The maximum distance between the DKDP controller and the fixed measuring elements/VLC receivers is a maximum of 3 km. A maximum of four VLC modules can be queried on each telemetry line of the DKDP via RS485. Thus, in the case of the DKDP/F1/L10 programmable controller, 10 × 4 = 40 VLC modules can be interrogated. On the other hand, in the case of the automated device used in the monitoring system from Figure 14 (DKDP/F1/L8/IO2/K2/W1/A11), 8 × 4 = 32 VLC modules can interrogate. If there are more than 32 VLC modules in a mining gallery, the system architecture can be expanded using DKDP/F2/programmable controllers connected to each other via a daisy chain topology, using fiber optics. A maximum of eight DKDP PLCs can be connected in a daisy chain topology. Additionally, for distances less than 1 km, DKDP devices can be connected to each other via RS485, using the EXT_BUS bus. The architecture of the monitoring system is flexible, being able to respond to the high requirements of underground mining. The communication via RS485 between the DKDP PLC and the fixed measuring elements/VLC receivers is 48,000 bps. The DKDP machine interrogates the fixed measuring elements/VLC receivers on a telemetry line at time intervals of maximum 0.25 s.

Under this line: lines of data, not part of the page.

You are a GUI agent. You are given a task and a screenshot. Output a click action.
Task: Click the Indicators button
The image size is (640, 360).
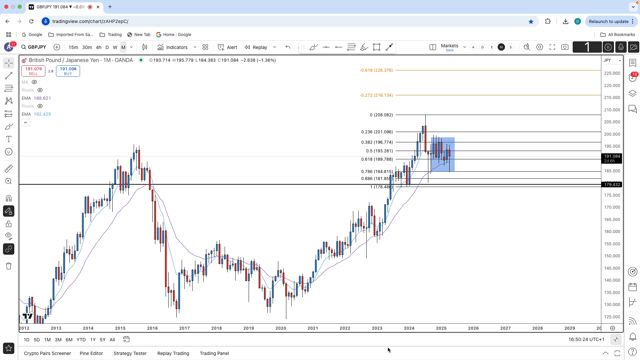pyautogui.click(x=173, y=47)
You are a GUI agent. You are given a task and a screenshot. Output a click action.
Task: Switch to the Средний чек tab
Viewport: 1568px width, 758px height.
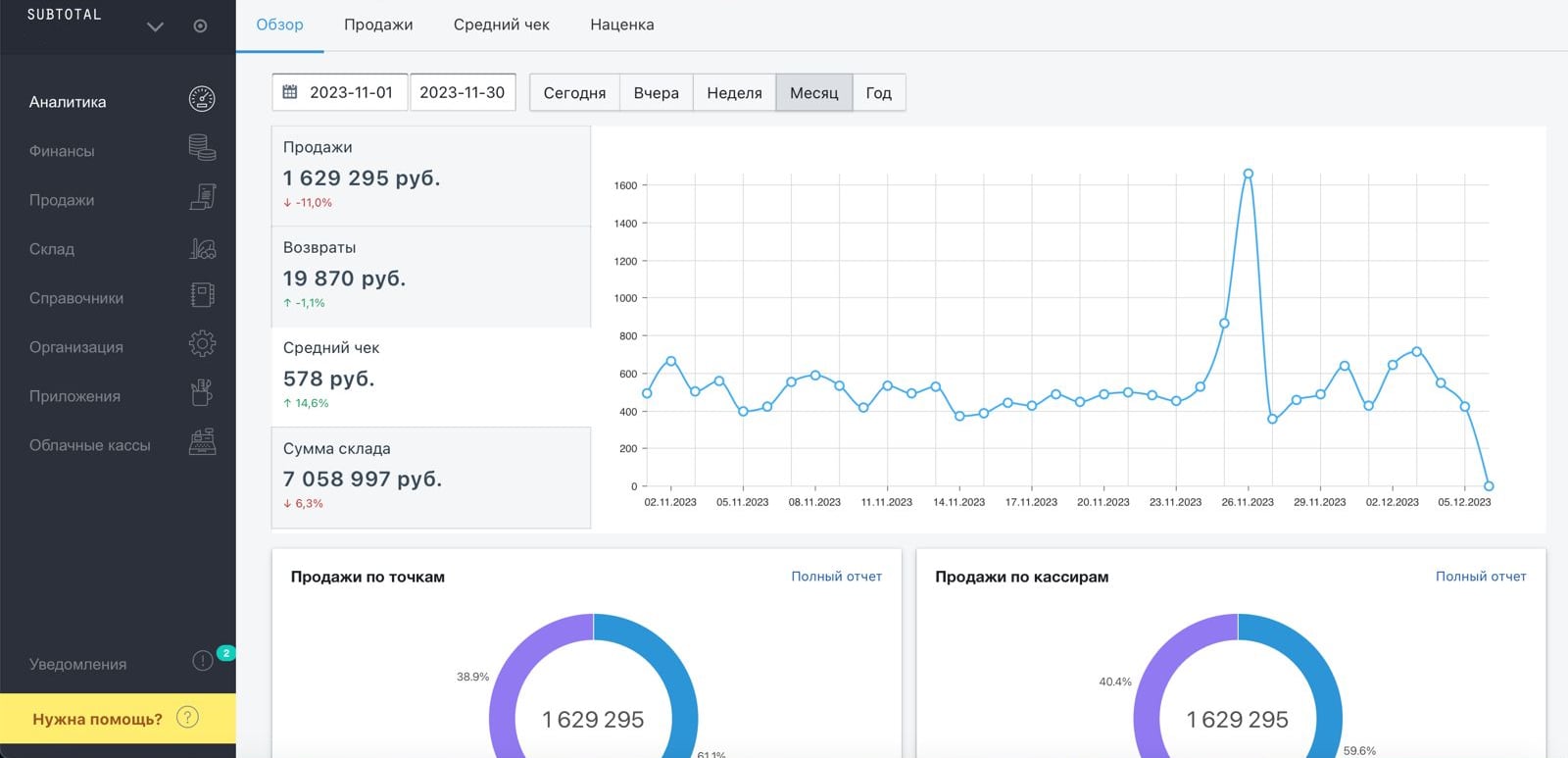(x=501, y=25)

Currently, in the mining companies in Jiu Valley (Romania) the following underground environmental monitoring systems are in operation:

• E.M. Lonea: Continuous measuring system—KSP—with 20 measuring points CH₄;
• E.M. Livezeni: Continuous measuring system—KSP—with 28 CH₄ measuring points; CTT63/40U system with 4-min measurement with 10 measurement points;
• E.M. Vulcan: CTT63/40U system with 4-min measurement with 32 measurement points;
• E.M. Lupeni: Two CTT63/40U systems with 4-min measurement with 35 measurement points.

Following a detailed analysis of the literature, as well as the current situation in underground mines in the Jiu Valley, several research directions have been identified that can be addressed in the future. These research directions refer to new network topologies between fixed, zonal and personal (portable) devices, as well as the possibility of using new wireless communication channels between these devices. Therefore, zonal devices (such as BM25, Radius BZ1, etc.) can be designed in the future, which communicate with the related receivers (such as those presented in this article) through VLC/LiFi technology.

Due to intense research efforts and novel developed technologies and applications in the optical communication field, a LiFi local communication (a full duplex transmission-VLC upload and IR download, networked transmission with MIMO data transfer) can be considered as a local wireless transmission in coal mines with a high risk of explosion, where the RF communication must be limited or forbidden.